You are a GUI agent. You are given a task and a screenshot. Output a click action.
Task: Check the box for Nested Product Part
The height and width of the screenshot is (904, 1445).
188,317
------------------------------------
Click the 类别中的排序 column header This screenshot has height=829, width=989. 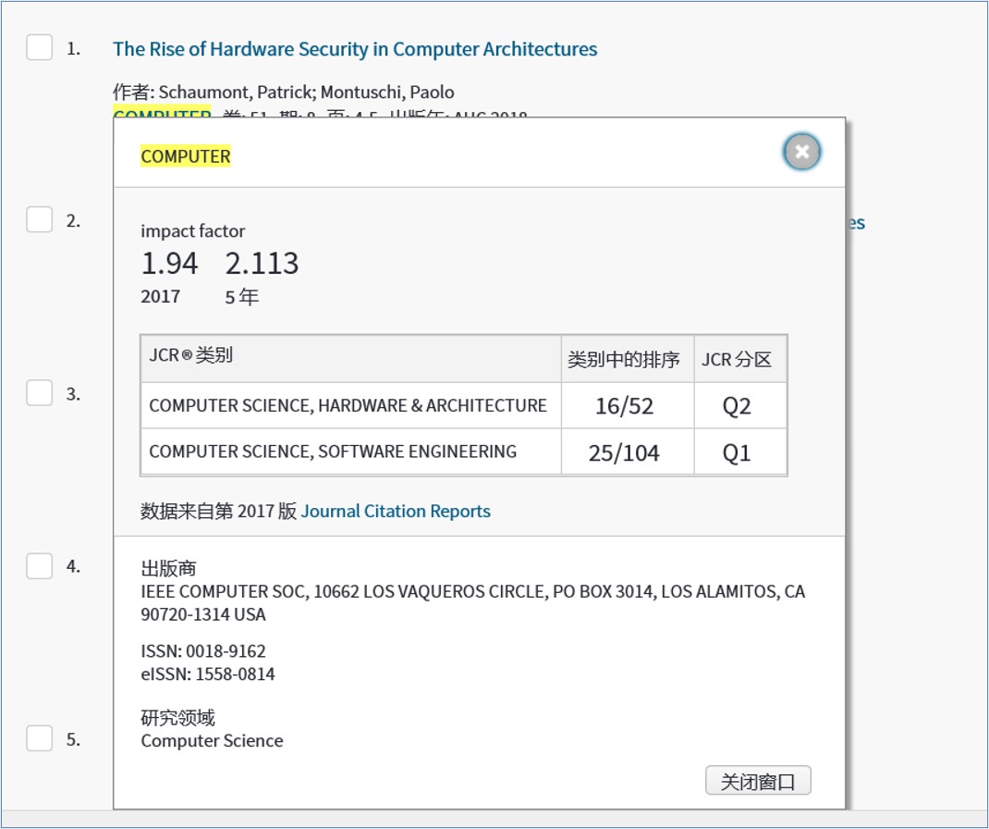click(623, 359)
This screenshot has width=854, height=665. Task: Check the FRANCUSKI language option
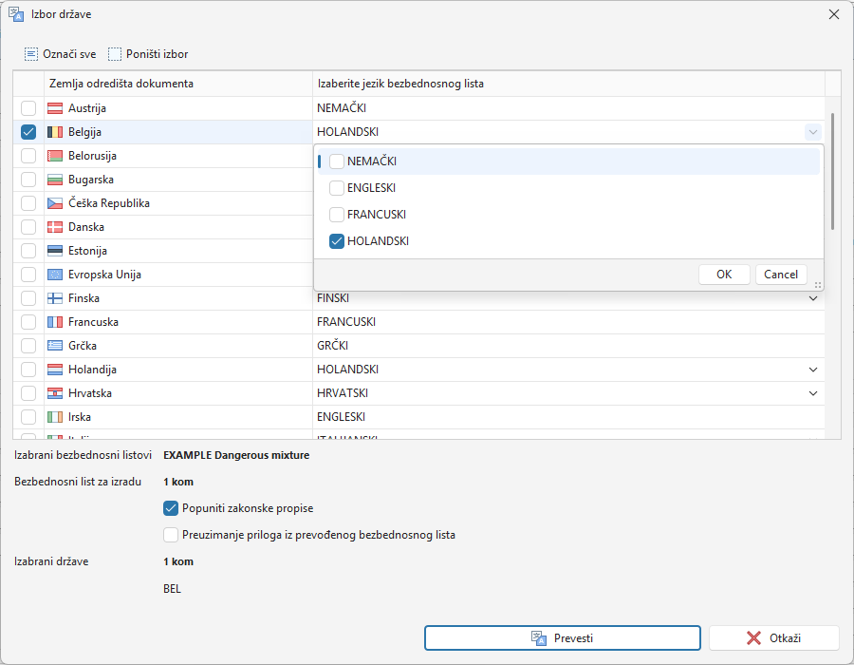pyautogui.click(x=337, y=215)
------------------------------------
__WHAT IS BEING ASKED__.
List each line in the entries above that contains the string "Check". Case counts.

__OUTPUT__.
Task: Check the box for Nested Product Part
This screenshot has width=854, height=665. Task: Check the FRANCUSKI language option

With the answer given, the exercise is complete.